··· Information given
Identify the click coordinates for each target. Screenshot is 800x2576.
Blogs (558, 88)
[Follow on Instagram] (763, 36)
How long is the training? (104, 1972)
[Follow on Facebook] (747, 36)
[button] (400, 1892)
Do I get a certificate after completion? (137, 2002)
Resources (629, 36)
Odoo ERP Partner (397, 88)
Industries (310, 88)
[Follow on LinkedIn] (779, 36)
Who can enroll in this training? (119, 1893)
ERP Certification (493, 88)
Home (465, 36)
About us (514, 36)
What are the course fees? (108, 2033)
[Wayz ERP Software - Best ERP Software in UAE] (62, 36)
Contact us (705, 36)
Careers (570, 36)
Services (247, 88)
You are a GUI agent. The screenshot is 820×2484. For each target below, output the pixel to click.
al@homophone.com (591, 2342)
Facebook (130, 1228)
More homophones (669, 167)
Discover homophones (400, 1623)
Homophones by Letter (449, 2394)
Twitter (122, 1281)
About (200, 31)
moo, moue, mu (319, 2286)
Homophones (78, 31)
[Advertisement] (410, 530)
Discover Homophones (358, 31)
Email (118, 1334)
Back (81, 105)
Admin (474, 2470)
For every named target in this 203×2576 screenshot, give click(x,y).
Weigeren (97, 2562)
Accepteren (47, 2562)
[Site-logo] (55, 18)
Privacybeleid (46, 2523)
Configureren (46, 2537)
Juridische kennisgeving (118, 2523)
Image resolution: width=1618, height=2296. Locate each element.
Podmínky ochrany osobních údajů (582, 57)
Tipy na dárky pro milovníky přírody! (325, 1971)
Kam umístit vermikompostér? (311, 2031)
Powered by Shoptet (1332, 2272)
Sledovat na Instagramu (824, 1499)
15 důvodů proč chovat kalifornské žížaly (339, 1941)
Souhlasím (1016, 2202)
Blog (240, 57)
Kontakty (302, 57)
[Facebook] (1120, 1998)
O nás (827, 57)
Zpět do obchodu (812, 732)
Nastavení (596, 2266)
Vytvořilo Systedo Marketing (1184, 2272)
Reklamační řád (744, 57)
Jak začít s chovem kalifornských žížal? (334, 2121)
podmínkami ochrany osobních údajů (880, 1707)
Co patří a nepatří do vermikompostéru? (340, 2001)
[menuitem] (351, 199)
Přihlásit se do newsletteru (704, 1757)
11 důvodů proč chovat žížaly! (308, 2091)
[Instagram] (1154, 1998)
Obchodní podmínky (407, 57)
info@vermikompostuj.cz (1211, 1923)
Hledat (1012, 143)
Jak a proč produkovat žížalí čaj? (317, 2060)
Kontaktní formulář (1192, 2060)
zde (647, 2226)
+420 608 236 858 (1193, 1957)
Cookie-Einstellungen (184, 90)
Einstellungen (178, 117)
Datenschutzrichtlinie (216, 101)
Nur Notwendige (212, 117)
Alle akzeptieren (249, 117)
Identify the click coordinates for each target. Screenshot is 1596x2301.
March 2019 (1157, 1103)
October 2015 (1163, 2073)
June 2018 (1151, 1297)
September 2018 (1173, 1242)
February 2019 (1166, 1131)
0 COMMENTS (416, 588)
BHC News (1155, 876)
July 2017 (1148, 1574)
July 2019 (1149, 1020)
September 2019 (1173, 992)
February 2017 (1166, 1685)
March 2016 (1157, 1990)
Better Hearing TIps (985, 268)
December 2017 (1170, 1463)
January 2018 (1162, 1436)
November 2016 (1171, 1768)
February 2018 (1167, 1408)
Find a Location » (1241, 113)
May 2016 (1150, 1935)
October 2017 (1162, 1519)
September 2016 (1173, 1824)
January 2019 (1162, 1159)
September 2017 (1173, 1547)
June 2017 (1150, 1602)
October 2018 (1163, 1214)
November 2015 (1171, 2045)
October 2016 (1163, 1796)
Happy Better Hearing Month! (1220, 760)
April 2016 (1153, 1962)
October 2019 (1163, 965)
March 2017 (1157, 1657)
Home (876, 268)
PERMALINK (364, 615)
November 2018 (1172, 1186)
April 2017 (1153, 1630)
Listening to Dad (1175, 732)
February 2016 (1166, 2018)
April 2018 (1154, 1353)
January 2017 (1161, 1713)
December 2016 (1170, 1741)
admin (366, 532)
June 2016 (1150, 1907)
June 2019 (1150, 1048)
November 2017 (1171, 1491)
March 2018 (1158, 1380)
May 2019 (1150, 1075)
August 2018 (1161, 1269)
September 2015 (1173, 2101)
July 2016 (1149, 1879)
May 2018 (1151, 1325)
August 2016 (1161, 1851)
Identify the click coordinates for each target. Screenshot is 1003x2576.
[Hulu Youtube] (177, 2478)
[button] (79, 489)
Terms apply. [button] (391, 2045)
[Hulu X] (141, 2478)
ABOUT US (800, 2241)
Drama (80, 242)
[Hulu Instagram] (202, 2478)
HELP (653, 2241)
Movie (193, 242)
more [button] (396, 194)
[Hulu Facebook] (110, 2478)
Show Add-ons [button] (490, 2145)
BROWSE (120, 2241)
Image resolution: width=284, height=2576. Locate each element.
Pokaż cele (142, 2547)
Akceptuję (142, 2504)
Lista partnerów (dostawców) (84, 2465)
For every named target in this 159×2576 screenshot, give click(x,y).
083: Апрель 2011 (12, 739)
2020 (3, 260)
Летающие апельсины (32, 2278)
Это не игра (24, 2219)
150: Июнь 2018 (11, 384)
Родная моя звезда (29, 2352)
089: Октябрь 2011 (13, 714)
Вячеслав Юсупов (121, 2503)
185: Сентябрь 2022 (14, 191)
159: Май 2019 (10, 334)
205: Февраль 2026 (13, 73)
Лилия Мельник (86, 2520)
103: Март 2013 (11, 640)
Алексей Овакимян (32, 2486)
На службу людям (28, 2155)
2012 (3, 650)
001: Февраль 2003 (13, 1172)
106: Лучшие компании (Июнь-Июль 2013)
······
(What is required) Reproduce every record above exactly as it appears.

(Solved problem)
Identify the click coordinates for each target. Screenshot is 800x2576.
Blogs (558, 88)
[Follow on Instagram] (763, 36)
How long is the training? (104, 1972)
[Follow on Facebook] (747, 36)
[button] (400, 1892)
Do I get a certificate after completion? (137, 2002)
Resources (629, 36)
Odoo ERP Partner (397, 88)
Industries (310, 88)
[Follow on LinkedIn] (779, 36)
Who can enroll in this training? (119, 1893)
ERP Certification (493, 88)
Home (465, 36)
About us (514, 36)
What are the course fees? (108, 2033)
[Wayz ERP Software - Best ERP Software in UAE] (62, 36)
Contact us (705, 36)
Careers (570, 36)
Services (247, 88)
You are a GUI agent. The screenshot is 820×2484. For each target below, output the pixel to click.
al@homophone.com (591, 2342)
Facebook (130, 1228)
More homophones (669, 167)
Discover homophones (400, 1623)
Homophones by Letter (449, 2394)
Twitter (122, 1281)
About (200, 31)
moo, moue, mu (319, 2286)
Homophones (78, 31)
[Advertisement] (410, 530)
Discover Homophones (358, 31)
Email (118, 1334)
Back (81, 105)
Admin (474, 2470)
For every named target in this 203×2576 screenshot, give click(x,y).
Weigeren (97, 2562)
Accepteren (47, 2562)
[Site-logo] (55, 18)
Privacybeleid (46, 2523)
Configureren (46, 2537)
Juridische kennisgeving (118, 2523)
Image resolution: width=1618, height=2296. Locate each element.
Podmínky ochrany osobních údajů (582, 57)
Tipy na dárky pro milovníky přírody! (325, 1971)
Kam umístit vermikompostér? (311, 2031)
Powered by Shoptet (1332, 2272)
Sledovat na Instagramu (824, 1499)
15 důvodů proč chovat kalifornské žížaly (339, 1941)
Souhlasím (1016, 2202)
Blog (240, 57)
Kontakty (302, 57)
[Facebook] (1120, 1998)
O nás (827, 57)
Zpět do obchodu (812, 732)
Nastavení (596, 2266)
Vytvořilo Systedo Marketing (1184, 2272)
Reklamační řád (744, 57)
Jak začít s chovem kalifornských žížal? (334, 2121)
podmínkami ochrany osobních údajů (880, 1707)
Co patří a nepatří do vermikompostéru? (340, 2001)
[menuitem] (351, 199)
Přihlásit se do newsletteru (704, 1757)
11 důvodů proč chovat žížaly! (308, 2091)
[Instagram] (1154, 1998)
Obchodní podmínky (407, 57)
info@vermikompostuj.cz (1211, 1923)
Hledat (1012, 143)
Jak a proč produkovat žížalí čaj? (317, 2060)
Kontaktní formulář (1192, 2060)
zde (647, 2226)
+420 608 236 858 (1193, 1957)
Cookie-Einstellungen (184, 90)
Einstellungen (178, 117)
Datenschutzrichtlinie (216, 101)
Nur Notwendige (212, 117)
Alle akzeptieren (249, 117)
Identify the click coordinates for each target. Screenshot is 1596x2301.
March 2019 (1157, 1103)
October 2015 (1163, 2073)
June 2018 (1151, 1297)
September 2018 (1173, 1242)
February 2019 (1166, 1131)
0 COMMENTS (416, 588)
BHC News (1155, 876)
July 2017 (1148, 1574)
July 2019 (1149, 1020)
September 2019 (1173, 992)
February 2017 (1166, 1685)
March 2016 (1157, 1990)
Better Hearing TIps (985, 268)
December 2017 (1170, 1463)
January 2018 (1162, 1436)
November 2016 (1171, 1768)
February 2018 (1167, 1408)
Find a Location » (1241, 113)
May 2016 (1150, 1935)
October 2017 (1162, 1519)
September 2016 (1173, 1824)
January 2019 (1162, 1159)
September 2017 (1173, 1547)
June 2017 (1150, 1602)
October 2018 (1163, 1214)
November 2015 (1171, 2045)
October 2016 (1163, 1796)
Happy Better Hearing Month! (1220, 760)
April 2016 (1153, 1962)
October 2019 (1163, 965)
March 2017 (1157, 1657)
Home (876, 268)
PERMALINK (364, 615)
November 2018 (1172, 1186)
April 2017 (1153, 1630)
Listening to Dad (1175, 732)
February 2016 (1166, 2018)
April 2018 (1154, 1353)
January 2017 (1161, 1713)
December 2016 (1170, 1741)
admin (366, 532)
June 2016 (1150, 1907)
June 2019 (1150, 1048)
November 2017 (1171, 1491)
March 2018 (1158, 1380)
May 2019 (1150, 1075)
August 2018 (1161, 1269)
September 2015 (1173, 2101)
July 2016 (1149, 1879)
May 2018 (1151, 1325)
August 2016 (1161, 1851)
Identify the click coordinates for each target. Screenshot is 1003x2576.
[Hulu Youtube] (177, 2478)
[button] (79, 489)
Terms apply. [button] (391, 2045)
[Hulu X] (141, 2478)
ABOUT US (800, 2241)
Drama (80, 242)
[Hulu Instagram] (202, 2478)
HELP (653, 2241)
Movie (193, 242)
more [button] (396, 194)
[Hulu Facebook] (110, 2478)
Show Add-ons [button] (490, 2145)
BROWSE (120, 2241)
Image resolution: width=284, height=2576. Locate each element.
Pokaż cele (142, 2547)
Akceptuję (142, 2504)
Lista partnerów (dostawców) (84, 2465)
For every named target in this 159×2576 screenshot, give click(x,y).
083: Апрель 2011 (12, 739)
2020 (3, 260)
Летающие апельсины (32, 2278)
Это не игра (24, 2219)
150: Июнь 2018 (11, 384)
Родная моя звезда (29, 2352)
089: Октябрь 2011 (13, 714)
Вячеслав Юсупов (121, 2503)
185: Сентябрь 2022 (14, 191)
159: Май 2019 (10, 334)
205: Февраль 2026 (13, 73)
Лилия Мельник (86, 2520)
103: Март 2013 (11, 640)
Алексей Овакимян (32, 2486)
На службу людям (28, 2155)
2012 (3, 650)
001: Февраль 2003 (13, 1172)
106: Лучшие компании (Июнь-Июль 2013)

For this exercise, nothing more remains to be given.